The Musical Wisdom Continues

Now that we’ve established in my opening post that the Rolling Stones classic, “You can’t always get what you want,” is the Raging Moderate anthem, it is time to start revealing the remainder of my top ten songs to kick off this blog.

As technology and other advances continue to make our world a lot smaller and faster, there of course are many benefits for our society. There are also a lot of new challenges that can easily push us towards the extremes if not carefully balanced, as these next two songs illuminate well.

 

  1. We Used to Wait—Arcade Fire

Easily the newest song on my list (and what a great band these guys already have become!), and one that speaks volumes about the huge changes in the manner and pace that we relate to each other today. There are obviously all kinds of benefits to the virtually instant means of communication we have at our fingertips today compared to the days of yore when we literally used to wait for letters and other communications to arrive. What this all means for the way we relate to each other, particularly for those who have grown up with this technology from the start, is far from certain though.

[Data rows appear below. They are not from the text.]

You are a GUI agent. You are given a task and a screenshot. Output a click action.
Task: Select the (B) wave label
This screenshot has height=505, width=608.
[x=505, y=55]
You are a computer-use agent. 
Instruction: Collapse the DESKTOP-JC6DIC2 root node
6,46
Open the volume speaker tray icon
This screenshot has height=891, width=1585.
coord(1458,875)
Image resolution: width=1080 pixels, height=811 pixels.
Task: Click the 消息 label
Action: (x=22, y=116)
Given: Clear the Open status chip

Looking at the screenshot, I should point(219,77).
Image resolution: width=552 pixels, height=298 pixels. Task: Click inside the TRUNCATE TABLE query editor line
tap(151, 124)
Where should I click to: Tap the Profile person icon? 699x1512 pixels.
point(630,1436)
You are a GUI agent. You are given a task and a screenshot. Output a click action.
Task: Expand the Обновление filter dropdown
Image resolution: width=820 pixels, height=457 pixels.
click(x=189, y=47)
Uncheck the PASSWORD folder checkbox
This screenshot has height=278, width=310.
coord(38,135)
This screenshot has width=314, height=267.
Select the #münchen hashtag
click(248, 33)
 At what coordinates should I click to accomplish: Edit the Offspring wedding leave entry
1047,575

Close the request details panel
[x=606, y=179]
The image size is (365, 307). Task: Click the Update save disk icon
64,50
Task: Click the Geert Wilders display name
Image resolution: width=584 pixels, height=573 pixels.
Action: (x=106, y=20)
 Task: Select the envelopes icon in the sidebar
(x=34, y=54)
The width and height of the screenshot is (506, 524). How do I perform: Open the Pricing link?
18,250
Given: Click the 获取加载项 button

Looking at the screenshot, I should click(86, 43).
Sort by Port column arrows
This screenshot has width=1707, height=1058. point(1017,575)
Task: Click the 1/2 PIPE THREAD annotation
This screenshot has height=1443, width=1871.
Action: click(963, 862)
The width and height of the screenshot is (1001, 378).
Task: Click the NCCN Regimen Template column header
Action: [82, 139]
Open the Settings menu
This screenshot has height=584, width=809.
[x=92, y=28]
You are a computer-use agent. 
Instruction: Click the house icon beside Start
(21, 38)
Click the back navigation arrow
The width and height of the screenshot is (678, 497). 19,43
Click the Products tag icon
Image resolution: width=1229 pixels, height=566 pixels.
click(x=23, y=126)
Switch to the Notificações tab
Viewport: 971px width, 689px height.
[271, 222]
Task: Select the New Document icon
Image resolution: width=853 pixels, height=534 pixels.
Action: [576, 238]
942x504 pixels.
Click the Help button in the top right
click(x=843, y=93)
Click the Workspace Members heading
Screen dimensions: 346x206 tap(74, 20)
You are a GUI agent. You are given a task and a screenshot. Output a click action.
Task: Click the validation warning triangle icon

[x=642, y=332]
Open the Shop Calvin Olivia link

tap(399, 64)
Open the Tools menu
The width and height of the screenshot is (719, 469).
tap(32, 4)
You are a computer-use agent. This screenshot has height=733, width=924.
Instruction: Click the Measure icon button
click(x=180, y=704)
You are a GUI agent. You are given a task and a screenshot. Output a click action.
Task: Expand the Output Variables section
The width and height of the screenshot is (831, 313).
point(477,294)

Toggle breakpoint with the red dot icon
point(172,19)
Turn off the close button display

Being able to fire off a message to someone else on a moment’s notice is a great power to have in a time of emergency, but it also easily can lead to an ill-considered message that can literally live forever in ways that aren’t good for anyone.  And I think we’re seeing that quite a bit in our politics today (any politician come to mind there?).

In order to find common ground and get things done–not to mention to protect our own sanity–we need to be careful not to lose some of the virtues of the old world where we used to wait, like patience and reflective thought.

 

  1. Someone’s Looking at You—the Boomtown Rats

Bob Geldof may have been writing about what it’s like to be famous in the late 1970’s–and the absurd microscope our society puts celebrities under only has gotten more glaring since then–but his words ring true for all of us today. Technology has made it so we’re all increasingly being tracked in more ways than we’re even conscious of right now, and it’s a phenomenon that only gets bigger by the day. Smart phones, the Internet, the growing presence of security cameras, and similar technologies collectively can track most of our movements today.

In many ways all of this of course makes us safer and more efficient, and no one would suggest going back. But how we balance all of this with the right to privacy–and indeed how we define privacy at all in this new world–will be one of our biggest challenges as a society in the coming years. This may be the ultimate balancing act going forward, and we’re going to have to work especially hard to find that middle ground.